Here are comments from Shary Raske, president of The Corporate Muse:
If someone said this to me, my response would be, "Just between you and me, I think by you telling me you're ready to stop this nonsense. First of all it's stealing, and secondly if you're doing something that you know is wrong, it's probably effecting how you feel about yourself. So you tell me how you are going to stop. You tell me how you are going to pay back your employer, then I'll tell you what I'm going to do."
Here are comments from Rick Miller, Account Executive at Consolidated Communications Directories:
[Miller, Rick] I was just recently presented with a scenario much
like the one in this month's question. The person who approached me wasn't so much mis-appropriating funds as they were enjoying the rewards of a flaw in our payroll process that was allowing them to receive more pay than they were entitled to receive for certain contracts.

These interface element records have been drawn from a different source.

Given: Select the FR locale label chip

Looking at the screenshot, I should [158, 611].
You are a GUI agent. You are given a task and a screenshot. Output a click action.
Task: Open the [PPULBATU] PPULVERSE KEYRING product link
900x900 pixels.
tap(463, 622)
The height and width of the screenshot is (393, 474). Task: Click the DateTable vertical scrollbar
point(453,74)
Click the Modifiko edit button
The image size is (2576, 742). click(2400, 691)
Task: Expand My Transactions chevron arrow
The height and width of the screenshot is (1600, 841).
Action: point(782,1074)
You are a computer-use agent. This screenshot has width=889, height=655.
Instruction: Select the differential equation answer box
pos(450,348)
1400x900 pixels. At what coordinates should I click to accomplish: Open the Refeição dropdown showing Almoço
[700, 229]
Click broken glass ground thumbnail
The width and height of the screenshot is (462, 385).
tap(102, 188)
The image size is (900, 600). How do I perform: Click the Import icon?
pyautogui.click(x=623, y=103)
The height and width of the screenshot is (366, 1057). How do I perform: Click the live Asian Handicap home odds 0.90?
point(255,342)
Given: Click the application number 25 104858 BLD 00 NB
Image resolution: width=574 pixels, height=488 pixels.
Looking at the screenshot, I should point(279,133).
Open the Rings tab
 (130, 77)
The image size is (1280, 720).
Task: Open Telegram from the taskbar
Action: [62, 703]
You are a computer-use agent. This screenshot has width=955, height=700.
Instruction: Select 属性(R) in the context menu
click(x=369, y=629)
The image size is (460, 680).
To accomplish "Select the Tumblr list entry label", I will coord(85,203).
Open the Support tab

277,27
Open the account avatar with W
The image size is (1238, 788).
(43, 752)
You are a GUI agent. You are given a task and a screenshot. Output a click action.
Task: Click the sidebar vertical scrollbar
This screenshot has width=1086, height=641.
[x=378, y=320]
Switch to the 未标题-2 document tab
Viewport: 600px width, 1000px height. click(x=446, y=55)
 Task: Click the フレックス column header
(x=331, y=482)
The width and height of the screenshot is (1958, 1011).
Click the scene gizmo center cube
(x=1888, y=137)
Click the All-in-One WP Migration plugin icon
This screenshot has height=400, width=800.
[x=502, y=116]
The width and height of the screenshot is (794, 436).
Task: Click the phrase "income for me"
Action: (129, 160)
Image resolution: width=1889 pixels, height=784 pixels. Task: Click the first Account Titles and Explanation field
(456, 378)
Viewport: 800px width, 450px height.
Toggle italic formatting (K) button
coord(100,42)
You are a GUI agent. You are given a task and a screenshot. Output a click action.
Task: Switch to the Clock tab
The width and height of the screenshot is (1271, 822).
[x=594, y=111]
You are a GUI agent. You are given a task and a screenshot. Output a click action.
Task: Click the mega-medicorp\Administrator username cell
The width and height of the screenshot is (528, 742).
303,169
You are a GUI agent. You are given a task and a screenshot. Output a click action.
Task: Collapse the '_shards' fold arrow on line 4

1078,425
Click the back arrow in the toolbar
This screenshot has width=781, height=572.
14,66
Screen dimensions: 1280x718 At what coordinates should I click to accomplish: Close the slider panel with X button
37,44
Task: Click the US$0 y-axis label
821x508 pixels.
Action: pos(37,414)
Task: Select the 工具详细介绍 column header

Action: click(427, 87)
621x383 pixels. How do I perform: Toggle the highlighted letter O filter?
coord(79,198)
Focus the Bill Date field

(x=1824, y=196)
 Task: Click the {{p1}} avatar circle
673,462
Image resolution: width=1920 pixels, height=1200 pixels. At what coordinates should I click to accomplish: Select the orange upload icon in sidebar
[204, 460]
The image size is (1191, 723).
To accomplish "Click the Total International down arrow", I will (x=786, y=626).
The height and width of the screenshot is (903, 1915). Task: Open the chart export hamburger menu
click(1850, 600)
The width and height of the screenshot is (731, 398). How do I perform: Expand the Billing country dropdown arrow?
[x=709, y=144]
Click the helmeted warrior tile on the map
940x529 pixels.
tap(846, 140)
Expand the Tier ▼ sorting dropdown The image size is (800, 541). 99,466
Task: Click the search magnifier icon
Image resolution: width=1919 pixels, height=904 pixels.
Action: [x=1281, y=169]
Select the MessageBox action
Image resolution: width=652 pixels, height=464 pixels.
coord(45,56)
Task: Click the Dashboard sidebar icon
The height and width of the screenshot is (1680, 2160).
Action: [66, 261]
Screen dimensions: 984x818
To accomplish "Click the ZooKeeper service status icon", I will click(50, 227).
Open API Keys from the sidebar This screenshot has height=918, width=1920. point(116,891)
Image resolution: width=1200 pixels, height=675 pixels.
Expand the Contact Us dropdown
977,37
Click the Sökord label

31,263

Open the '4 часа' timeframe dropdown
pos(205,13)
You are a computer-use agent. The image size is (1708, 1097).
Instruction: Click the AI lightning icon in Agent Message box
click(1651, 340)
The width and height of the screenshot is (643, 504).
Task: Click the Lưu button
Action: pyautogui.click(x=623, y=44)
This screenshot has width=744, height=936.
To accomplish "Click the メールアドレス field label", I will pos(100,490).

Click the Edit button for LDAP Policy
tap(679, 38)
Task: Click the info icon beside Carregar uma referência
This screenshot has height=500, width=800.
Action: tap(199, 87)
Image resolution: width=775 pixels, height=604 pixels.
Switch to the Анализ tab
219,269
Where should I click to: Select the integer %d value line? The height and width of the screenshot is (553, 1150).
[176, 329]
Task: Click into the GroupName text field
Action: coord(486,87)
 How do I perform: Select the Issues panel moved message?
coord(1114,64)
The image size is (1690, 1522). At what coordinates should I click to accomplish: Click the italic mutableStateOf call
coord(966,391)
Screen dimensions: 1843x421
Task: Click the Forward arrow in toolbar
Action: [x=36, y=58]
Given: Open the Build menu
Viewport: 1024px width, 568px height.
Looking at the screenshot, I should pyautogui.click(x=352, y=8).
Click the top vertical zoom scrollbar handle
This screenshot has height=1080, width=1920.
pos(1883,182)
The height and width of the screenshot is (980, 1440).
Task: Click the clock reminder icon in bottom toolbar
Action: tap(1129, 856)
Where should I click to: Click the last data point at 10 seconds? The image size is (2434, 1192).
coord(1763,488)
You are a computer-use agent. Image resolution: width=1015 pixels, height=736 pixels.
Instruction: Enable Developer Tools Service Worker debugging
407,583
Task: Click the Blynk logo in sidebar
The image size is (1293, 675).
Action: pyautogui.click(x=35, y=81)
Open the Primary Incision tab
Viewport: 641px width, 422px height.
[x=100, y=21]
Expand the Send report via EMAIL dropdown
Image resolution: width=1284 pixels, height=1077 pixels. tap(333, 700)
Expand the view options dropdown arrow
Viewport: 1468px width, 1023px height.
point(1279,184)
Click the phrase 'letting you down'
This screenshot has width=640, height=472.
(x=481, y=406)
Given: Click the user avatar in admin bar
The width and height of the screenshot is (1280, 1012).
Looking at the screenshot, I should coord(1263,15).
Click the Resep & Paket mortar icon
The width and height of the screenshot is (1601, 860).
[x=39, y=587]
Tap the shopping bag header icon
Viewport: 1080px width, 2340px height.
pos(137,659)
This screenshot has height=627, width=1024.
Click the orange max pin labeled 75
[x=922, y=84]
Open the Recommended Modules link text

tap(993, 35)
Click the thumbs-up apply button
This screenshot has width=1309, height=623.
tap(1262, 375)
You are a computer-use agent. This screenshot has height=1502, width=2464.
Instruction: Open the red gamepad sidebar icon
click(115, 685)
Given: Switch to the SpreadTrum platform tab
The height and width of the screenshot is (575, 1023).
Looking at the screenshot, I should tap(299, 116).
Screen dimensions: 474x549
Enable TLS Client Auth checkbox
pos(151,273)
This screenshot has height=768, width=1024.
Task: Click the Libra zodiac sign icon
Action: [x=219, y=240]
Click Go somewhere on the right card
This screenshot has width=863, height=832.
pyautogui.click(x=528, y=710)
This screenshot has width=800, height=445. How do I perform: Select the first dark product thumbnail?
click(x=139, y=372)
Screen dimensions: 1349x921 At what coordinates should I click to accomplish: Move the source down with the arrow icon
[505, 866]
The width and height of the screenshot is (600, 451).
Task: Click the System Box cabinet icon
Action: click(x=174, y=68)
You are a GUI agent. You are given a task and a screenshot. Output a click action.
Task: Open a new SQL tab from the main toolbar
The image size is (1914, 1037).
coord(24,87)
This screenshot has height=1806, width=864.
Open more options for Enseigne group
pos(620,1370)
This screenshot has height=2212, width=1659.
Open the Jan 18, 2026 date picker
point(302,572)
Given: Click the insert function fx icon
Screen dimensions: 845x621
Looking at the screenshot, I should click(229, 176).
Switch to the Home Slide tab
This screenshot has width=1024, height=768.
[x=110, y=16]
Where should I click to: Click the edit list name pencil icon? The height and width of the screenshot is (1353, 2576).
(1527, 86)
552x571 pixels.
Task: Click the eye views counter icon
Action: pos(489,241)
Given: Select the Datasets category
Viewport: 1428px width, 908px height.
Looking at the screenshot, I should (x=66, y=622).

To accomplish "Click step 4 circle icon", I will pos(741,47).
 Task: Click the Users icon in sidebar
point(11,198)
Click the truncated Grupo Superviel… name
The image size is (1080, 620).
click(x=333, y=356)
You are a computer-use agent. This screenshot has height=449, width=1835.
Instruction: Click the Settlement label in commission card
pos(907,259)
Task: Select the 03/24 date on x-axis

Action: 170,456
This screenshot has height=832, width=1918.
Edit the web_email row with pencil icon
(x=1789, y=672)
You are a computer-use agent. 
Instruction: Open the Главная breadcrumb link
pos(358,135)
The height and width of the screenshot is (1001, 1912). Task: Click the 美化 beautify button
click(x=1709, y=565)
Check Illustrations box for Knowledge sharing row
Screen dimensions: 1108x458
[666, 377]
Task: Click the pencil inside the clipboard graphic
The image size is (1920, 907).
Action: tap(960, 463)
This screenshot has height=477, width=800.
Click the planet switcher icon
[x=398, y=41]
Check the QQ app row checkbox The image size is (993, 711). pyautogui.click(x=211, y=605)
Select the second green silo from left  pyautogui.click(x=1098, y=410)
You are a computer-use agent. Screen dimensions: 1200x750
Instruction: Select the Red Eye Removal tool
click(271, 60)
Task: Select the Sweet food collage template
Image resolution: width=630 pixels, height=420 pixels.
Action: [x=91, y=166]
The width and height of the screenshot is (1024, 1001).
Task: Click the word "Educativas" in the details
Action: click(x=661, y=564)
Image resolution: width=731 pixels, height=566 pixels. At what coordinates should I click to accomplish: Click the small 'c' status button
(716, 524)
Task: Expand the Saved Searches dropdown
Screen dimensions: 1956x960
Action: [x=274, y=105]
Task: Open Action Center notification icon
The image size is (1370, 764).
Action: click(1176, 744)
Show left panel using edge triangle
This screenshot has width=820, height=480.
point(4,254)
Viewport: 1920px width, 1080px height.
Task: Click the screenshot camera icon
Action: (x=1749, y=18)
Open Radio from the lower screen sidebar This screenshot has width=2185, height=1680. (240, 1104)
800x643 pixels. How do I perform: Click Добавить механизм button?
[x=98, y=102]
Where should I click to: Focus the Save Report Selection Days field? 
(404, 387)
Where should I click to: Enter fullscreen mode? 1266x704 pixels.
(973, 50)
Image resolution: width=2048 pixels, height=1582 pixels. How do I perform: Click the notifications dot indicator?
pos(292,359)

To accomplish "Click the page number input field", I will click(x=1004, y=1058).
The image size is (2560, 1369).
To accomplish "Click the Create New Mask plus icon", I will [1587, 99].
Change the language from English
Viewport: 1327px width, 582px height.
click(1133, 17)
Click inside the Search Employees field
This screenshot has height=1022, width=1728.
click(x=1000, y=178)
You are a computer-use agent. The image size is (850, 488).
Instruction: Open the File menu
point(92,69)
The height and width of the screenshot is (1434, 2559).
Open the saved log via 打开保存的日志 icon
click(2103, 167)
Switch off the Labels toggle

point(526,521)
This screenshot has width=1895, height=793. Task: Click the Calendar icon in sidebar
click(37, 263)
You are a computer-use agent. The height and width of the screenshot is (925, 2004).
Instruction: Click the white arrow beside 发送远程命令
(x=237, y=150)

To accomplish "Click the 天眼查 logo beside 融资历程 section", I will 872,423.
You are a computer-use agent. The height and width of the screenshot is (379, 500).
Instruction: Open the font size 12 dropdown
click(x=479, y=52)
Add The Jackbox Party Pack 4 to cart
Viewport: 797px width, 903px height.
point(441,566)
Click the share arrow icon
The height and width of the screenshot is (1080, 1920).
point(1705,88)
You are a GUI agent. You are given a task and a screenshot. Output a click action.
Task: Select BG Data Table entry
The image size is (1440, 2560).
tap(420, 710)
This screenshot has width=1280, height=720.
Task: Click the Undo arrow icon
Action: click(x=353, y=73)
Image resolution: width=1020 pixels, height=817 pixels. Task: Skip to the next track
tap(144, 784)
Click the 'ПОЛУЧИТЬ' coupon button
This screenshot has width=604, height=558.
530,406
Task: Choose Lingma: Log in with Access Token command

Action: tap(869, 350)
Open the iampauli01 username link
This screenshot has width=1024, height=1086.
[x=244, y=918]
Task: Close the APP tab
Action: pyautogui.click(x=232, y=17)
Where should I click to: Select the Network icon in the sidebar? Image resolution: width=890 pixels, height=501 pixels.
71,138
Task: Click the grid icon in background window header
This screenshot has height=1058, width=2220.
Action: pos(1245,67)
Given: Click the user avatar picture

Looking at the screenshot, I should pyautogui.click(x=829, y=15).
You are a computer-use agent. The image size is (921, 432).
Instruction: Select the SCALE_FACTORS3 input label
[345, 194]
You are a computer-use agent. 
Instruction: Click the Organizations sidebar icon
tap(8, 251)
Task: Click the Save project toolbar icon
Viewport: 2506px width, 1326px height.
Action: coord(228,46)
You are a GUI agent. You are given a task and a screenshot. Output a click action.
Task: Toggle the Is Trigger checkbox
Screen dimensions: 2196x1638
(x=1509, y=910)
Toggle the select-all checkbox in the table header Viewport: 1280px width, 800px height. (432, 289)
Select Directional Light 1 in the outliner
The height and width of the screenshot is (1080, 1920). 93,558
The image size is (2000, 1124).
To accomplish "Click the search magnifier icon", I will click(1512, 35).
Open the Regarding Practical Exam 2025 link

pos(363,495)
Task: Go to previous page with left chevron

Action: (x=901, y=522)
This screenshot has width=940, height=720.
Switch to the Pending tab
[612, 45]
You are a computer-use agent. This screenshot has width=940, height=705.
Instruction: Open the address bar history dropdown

I am in the same position as the person who told me about the extra compensation they were receiving, so I checked some of my past commission statements and I even found a few of my contracts where I was paid too much. Now I will admit, I was tempted not to say anything. But about a nano-second later I remembered that we are part of a publicly held company. So I knew that I should probably say something because this flaw in our process was, in essence, knocking dollars off of our bottom line. But at the same time I didn't want to get the person who brought this to my attention disciplined. After all the only thing they were actually guilty of was being quiet about the whole thing. So I brought my commission statements into my department supervisor's office and discussed the problem with them. This has all been done recently so we are still waiting.
So I guess the way I would handle the problem presented in the
question would be to warn the person who had confided in me about the consequences of their actions, and to tell them to guard against doing it anymore. Then I would talk to the necessary people to try and make employees more accountable for their expense report receipts. I would not try to get the person who confided in me fired, I would leave that up to that person. But I would try to make sure that no one else was able to siphon money from the company in that way.
First, I think both of these responses are valid and well thought out. My own response would be to say, "By telling me this you have not at all insured that I won't share it with others. I keep things confidential that are ethical and legal, not criminal behavior." Then I would use Shary's line about, "Tell me how you are going to handle this situation." If I was working with this person as an Executive Coach, I would refund them their money for the time remaining in our coaching relationship and move on. These are not the kinds of people I want to be associated with.